Saved data entries:
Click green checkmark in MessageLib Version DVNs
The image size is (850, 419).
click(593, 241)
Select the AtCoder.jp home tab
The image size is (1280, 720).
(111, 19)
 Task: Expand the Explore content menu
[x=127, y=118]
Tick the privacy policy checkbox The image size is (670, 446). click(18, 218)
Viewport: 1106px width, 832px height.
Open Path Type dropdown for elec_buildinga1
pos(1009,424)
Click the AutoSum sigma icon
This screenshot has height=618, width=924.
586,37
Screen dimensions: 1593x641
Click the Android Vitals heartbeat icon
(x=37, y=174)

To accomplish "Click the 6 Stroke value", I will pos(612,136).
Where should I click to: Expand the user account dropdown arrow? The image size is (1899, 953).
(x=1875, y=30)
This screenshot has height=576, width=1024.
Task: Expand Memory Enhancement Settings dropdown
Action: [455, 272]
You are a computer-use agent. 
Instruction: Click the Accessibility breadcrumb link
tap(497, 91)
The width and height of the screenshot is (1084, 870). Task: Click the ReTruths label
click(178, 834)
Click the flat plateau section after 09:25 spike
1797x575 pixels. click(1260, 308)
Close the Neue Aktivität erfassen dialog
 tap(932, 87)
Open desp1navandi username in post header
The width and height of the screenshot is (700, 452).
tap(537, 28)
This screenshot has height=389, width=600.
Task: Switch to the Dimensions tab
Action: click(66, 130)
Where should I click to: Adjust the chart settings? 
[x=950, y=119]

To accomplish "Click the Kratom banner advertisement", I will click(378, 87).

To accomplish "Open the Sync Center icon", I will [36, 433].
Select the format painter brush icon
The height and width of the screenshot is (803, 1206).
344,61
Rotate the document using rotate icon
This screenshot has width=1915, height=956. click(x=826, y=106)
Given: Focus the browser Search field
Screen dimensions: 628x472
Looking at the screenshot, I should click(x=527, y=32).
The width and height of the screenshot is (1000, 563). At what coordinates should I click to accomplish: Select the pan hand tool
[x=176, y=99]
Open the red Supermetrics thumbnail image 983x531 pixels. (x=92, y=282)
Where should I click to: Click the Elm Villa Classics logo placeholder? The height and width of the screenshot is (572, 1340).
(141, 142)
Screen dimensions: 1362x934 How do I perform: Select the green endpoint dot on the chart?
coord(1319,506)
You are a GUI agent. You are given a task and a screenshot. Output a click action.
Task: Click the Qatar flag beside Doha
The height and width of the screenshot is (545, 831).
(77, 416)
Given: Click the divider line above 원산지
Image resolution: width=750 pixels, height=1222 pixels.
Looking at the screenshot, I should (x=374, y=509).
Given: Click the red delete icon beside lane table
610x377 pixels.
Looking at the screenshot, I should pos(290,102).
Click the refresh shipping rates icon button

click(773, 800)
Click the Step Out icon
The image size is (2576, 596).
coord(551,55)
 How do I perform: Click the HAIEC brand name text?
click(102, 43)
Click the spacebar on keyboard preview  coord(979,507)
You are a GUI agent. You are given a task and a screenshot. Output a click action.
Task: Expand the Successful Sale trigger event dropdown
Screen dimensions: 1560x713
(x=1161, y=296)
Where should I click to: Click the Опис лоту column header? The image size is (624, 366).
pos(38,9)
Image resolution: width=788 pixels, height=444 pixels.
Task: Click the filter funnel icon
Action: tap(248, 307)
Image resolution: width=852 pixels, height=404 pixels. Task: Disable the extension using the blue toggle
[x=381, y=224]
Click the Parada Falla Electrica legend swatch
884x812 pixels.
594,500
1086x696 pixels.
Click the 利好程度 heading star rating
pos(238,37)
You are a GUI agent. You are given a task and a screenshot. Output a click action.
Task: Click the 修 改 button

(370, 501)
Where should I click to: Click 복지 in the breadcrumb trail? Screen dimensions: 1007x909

§ **Problem description**: Report the number of lines in the records that hold "beside" and write no other words.

§ **Exercise response**: 2